What the task asks. Go to the line that contains "Task: Click the Search installed themes field" in the records below and repeat it, and each line after it, exactly through the end, omitting pictures.

Exercise data.
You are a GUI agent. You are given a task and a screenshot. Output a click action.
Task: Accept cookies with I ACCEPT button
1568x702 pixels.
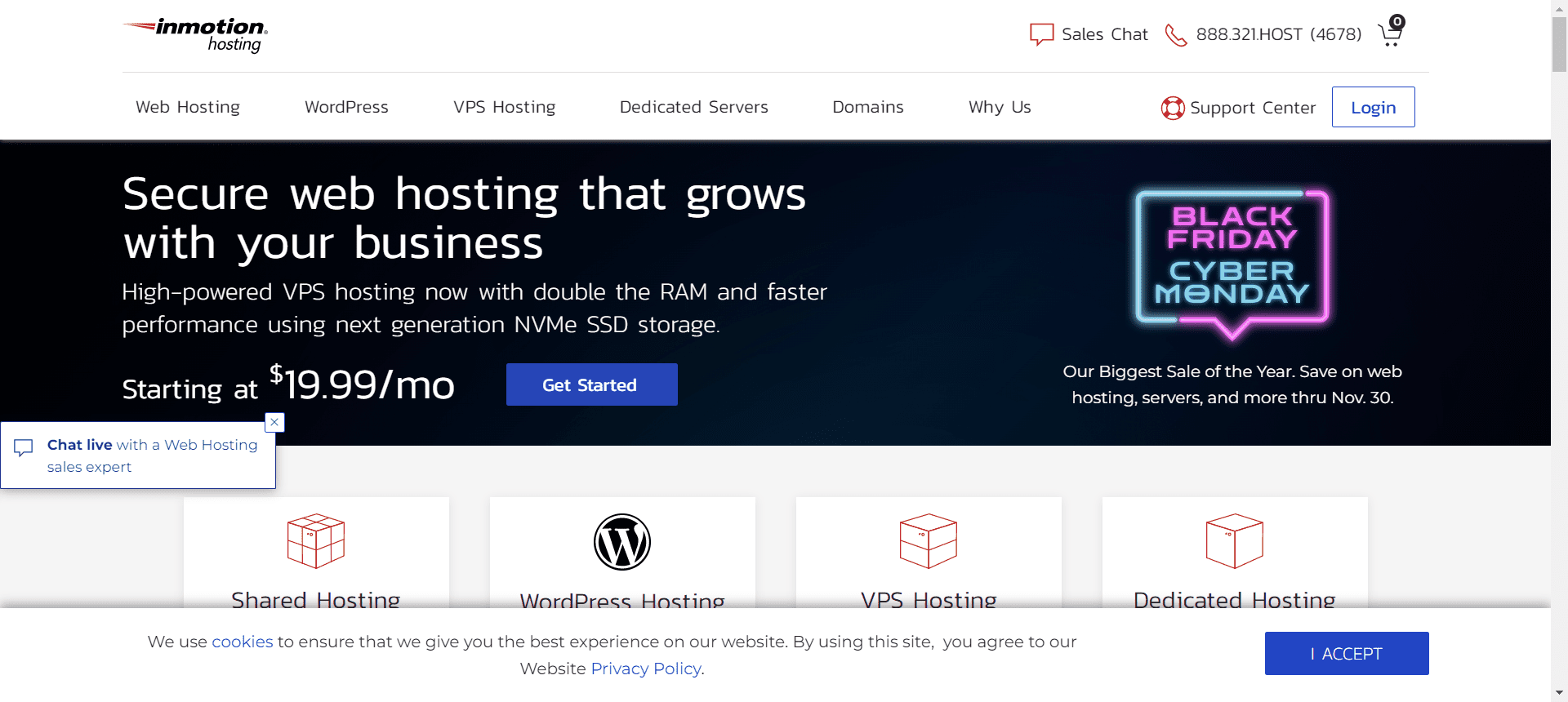click(1346, 653)
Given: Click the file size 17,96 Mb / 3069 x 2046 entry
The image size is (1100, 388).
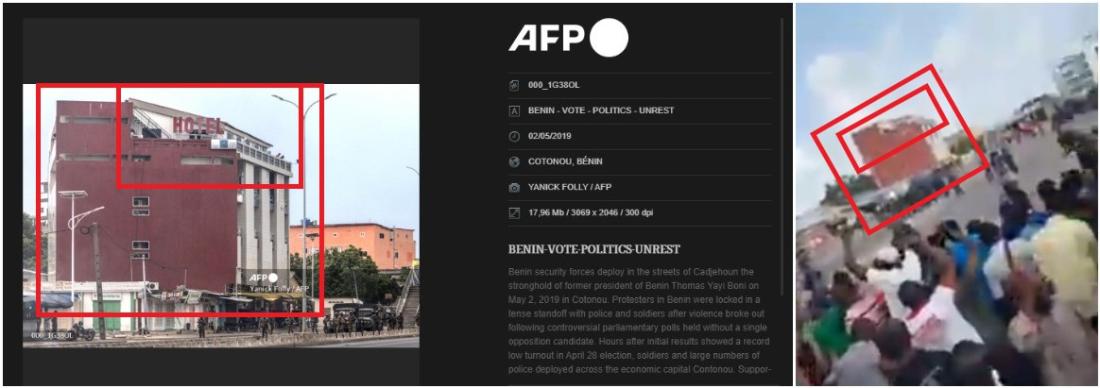Looking at the screenshot, I should 591,213.
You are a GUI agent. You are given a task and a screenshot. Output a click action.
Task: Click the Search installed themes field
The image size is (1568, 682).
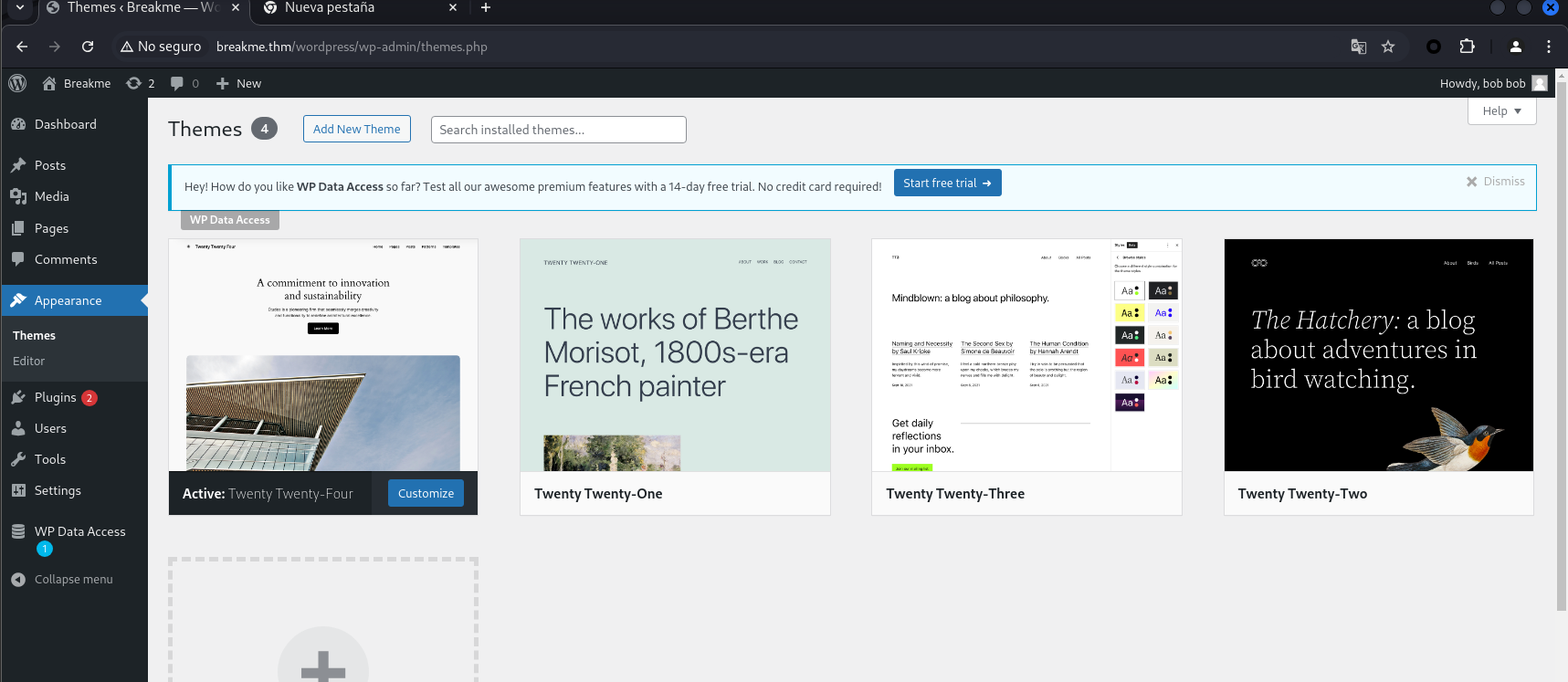coord(558,130)
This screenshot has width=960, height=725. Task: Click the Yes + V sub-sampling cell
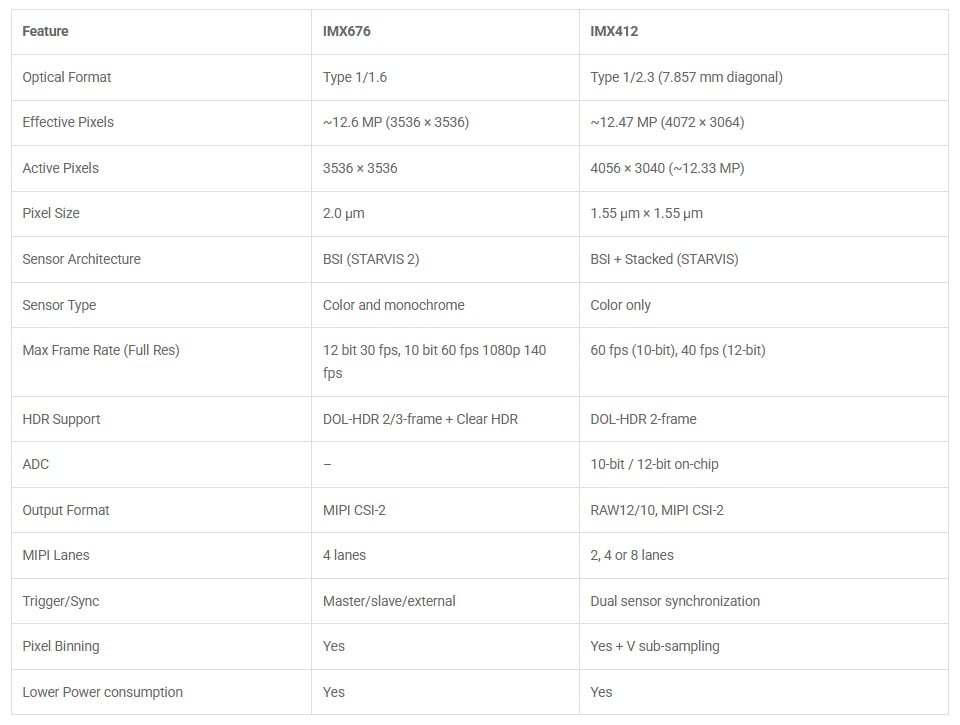pos(655,646)
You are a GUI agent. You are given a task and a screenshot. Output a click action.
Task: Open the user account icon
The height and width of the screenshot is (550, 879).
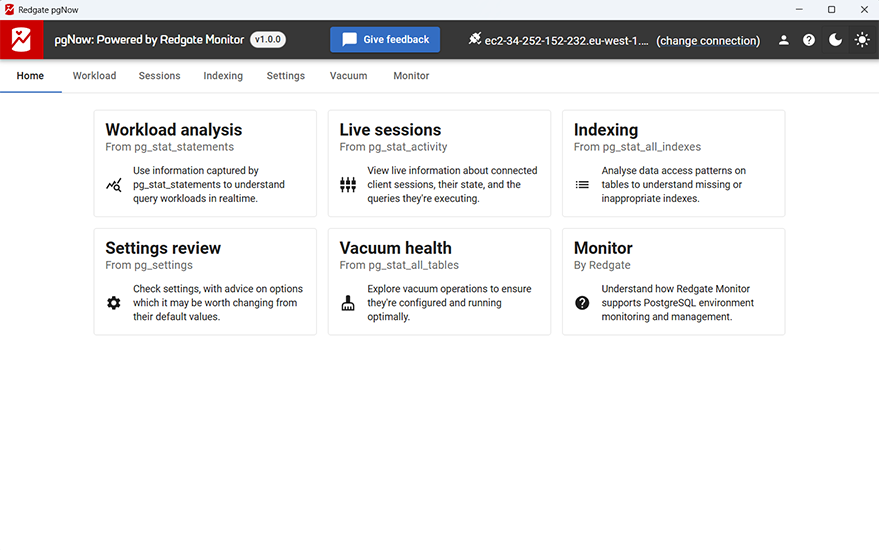point(784,40)
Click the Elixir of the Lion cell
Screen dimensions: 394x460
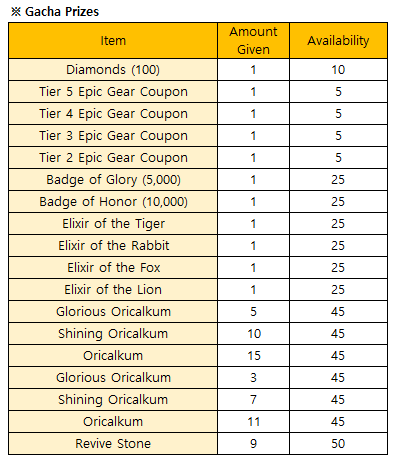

Answer to this task.
Task: Click the Search installed themes field
The image size is (1568, 682).
coord(558,130)
This screenshot has width=960, height=725. Task: Click the Yes + V sub-sampling cell
pos(655,646)
You are a GUI agent. You are given a task and a screenshot. Output a click action.
Task: Open the user account icon
The height and width of the screenshot is (550, 879).
point(784,40)
Click the Elixir of the Lion cell
Screen dimensions: 394x460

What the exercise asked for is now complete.